Molly Tea highlights unseen labour with tea-picking support campaign 

It’s tea picking season in southern China. On Anxi’s green hills that tea is picked inn often unseen labour. Women spend long, physically demanding days sorting through leaves and harvesting buds. Molly Tea (茉莉奶白) has chosen to highlight these tea-picking efforts in its latest marketing campaign.  

Rich Tieguanyin, the brand’s new product, takes centre stage for the campaign – a short film titled Flowers on the Hat. Travelling to Anxi, where the tea is grown, Molly Tea puts the daily work and the women themselves in front of the camera.  

We see the character of tea picking women in small details: floral decorations, butterfly pins, expressions of determination. The film also draws on the local Minnan dialect, where suì (水) is used to describe something beautiful to paint the women as figures of resilience and vitality. 

Molly Tea have used this kind of imagery before. In those cases tea-picking tended to be more of a design choice, sort of the way a dairy company might use images of rolling green pastures.  

But this time Molly Tea is taking more of a social welfare track.

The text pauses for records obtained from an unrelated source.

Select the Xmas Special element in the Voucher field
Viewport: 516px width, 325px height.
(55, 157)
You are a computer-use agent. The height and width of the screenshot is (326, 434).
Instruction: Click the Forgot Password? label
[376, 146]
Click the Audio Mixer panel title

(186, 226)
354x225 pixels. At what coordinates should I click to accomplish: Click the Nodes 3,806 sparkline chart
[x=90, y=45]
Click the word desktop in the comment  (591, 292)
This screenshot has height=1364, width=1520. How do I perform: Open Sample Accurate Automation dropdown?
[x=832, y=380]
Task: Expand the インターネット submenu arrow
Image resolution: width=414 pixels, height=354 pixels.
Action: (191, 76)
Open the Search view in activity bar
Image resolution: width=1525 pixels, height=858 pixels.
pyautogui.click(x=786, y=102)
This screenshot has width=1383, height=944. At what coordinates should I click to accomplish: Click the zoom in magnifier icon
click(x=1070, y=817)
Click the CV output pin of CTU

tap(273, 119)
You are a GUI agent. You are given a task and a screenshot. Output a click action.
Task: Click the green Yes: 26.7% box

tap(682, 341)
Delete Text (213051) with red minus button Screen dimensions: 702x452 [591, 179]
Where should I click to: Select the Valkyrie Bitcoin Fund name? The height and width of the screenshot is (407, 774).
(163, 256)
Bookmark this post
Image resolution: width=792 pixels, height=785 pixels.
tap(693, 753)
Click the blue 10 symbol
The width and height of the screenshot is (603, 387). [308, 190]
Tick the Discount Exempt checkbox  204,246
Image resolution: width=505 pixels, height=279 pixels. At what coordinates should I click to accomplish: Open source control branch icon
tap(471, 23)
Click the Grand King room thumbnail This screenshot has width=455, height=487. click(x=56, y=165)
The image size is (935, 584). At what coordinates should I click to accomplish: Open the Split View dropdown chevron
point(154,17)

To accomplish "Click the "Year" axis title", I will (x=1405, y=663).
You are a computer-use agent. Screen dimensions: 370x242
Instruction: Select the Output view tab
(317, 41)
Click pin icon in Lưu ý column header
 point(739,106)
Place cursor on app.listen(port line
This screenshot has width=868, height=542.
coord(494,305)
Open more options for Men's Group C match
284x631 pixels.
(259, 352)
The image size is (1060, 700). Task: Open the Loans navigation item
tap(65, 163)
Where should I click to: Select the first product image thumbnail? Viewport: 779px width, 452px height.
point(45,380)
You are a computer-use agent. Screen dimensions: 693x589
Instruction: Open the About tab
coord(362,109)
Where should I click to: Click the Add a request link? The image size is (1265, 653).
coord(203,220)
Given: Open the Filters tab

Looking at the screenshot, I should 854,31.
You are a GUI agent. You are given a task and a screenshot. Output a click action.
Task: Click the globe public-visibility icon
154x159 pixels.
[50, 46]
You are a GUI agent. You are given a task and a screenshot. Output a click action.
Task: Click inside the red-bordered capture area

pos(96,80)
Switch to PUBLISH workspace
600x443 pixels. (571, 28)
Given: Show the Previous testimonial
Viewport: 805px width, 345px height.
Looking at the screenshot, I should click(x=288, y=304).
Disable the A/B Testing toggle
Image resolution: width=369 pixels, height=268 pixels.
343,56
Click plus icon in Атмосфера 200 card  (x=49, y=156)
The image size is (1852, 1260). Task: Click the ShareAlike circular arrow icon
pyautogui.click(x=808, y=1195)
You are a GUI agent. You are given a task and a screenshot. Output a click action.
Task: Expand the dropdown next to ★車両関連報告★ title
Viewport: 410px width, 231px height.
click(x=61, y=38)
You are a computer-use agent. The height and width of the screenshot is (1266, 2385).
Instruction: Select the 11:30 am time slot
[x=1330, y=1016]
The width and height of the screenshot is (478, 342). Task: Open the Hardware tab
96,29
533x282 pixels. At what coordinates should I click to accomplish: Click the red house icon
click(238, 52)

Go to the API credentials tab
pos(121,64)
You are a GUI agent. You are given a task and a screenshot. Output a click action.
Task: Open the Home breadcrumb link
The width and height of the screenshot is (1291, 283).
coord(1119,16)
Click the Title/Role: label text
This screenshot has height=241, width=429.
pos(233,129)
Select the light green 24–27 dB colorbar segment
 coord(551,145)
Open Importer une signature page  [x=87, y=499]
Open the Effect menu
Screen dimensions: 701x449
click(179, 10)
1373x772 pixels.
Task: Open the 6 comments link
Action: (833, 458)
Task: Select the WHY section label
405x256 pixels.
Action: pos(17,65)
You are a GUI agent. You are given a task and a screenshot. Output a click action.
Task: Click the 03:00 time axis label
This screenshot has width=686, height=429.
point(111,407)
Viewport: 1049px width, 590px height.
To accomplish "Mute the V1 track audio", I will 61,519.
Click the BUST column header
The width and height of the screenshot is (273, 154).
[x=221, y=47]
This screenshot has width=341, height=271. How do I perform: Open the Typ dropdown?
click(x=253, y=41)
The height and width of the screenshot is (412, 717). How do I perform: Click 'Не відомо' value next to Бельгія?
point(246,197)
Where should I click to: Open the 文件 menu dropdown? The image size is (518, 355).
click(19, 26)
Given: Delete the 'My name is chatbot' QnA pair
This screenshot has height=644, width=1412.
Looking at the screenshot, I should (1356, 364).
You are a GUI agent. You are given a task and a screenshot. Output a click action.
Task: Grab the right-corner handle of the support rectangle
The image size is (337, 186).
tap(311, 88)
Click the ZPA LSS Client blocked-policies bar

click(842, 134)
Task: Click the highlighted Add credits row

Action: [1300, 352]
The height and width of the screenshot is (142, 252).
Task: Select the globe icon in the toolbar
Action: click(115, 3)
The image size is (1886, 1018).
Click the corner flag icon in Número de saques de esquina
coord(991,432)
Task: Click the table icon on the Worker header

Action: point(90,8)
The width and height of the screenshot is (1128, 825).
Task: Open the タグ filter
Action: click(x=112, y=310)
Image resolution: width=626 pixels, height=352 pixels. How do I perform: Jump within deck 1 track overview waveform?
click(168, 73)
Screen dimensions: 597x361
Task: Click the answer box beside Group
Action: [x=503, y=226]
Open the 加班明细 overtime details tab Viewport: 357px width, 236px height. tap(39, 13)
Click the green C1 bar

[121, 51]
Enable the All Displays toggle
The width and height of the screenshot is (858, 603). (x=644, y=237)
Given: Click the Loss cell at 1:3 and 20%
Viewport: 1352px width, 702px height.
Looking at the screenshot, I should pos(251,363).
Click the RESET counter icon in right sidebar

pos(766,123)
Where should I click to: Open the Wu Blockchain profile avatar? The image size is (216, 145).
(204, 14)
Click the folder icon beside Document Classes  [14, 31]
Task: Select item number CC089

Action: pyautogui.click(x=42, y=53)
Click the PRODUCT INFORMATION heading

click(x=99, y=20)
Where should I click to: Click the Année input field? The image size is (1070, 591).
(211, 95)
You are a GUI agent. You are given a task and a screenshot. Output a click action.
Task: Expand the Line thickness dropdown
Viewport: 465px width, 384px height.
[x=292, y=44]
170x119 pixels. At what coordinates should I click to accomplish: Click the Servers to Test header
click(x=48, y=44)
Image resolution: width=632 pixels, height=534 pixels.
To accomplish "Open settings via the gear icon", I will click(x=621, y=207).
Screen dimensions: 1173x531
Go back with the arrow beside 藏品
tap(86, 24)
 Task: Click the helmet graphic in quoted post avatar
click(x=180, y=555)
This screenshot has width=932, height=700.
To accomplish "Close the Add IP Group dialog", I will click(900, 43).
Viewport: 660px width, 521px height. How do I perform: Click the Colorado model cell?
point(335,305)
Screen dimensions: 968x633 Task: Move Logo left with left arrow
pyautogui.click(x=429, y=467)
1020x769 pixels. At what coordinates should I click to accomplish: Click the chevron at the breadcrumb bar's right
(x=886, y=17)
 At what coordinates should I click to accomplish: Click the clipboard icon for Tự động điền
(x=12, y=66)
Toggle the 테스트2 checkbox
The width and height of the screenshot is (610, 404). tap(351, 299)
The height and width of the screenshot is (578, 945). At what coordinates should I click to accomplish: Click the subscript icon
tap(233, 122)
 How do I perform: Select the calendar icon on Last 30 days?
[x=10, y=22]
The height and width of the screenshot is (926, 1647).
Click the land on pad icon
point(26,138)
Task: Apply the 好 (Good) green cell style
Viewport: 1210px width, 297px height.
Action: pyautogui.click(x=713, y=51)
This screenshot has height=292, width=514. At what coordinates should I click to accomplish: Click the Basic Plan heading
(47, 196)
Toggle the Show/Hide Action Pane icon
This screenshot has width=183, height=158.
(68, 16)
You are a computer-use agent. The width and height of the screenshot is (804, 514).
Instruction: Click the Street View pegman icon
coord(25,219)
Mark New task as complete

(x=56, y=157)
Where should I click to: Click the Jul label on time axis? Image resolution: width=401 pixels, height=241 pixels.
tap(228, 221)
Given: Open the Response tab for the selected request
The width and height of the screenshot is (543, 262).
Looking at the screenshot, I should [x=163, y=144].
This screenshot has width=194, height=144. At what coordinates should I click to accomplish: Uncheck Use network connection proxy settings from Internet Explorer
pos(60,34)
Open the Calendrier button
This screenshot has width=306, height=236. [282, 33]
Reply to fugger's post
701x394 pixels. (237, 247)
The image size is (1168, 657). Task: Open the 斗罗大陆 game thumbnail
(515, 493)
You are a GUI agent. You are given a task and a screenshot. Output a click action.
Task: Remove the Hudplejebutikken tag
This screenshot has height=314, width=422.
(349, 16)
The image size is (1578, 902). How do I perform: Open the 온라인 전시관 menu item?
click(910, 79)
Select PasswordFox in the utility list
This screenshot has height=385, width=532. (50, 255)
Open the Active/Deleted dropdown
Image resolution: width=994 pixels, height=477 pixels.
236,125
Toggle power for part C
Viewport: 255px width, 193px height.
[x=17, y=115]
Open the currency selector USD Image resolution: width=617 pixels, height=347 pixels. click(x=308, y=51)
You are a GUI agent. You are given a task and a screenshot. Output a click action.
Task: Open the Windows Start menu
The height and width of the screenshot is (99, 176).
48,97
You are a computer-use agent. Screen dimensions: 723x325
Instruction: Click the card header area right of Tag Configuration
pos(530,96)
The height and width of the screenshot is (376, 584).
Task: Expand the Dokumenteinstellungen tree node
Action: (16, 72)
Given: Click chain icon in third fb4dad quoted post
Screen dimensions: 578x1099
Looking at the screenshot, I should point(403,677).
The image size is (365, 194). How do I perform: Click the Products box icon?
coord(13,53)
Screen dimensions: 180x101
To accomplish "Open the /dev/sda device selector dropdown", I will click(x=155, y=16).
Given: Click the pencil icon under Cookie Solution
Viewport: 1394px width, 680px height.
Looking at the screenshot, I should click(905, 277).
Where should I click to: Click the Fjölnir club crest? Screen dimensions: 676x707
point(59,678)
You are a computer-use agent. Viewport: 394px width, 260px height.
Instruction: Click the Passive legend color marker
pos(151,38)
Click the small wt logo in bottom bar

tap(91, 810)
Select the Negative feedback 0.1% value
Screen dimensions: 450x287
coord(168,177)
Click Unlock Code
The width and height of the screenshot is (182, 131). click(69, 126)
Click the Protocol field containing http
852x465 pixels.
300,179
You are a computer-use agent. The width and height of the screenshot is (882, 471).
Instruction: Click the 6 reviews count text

In conjunction with Flowers on the Hat with Molly Tea has launched a Spring Tea-Picking Women Health Support Initiative (春季采茶女工健康守护行动). It works in partnership with a volunteer center in Xiamen to offer medical assistance and essential supplies to workers during the harvest season. The brand says updates on the initiative will follow. 

The Dao view: Molly Tea tea-picking support needs legs for the long term

Molly Tea’s campaign reveals a wider shift in how origin stories are being told. As discussions around supply chains and labour conditions become more visible on platforms like Rednote (小红书), brands are starting to place greater emphasis on the people behind production. Look to Mixue’s recent campaign of agri-support or the rise of fair-trade products in the Chinese market for examples of this.  

By pairing its film with a welfare initiative, Molly Tea extends the campaign beyond visual storytelling into a concrete narrative that can evolve over time, rather than ending with a single piece of content. Whether this approach develops into a longer-term commitment will ultimately shape how the campaign lands, and the legs it’s got to keep running in future.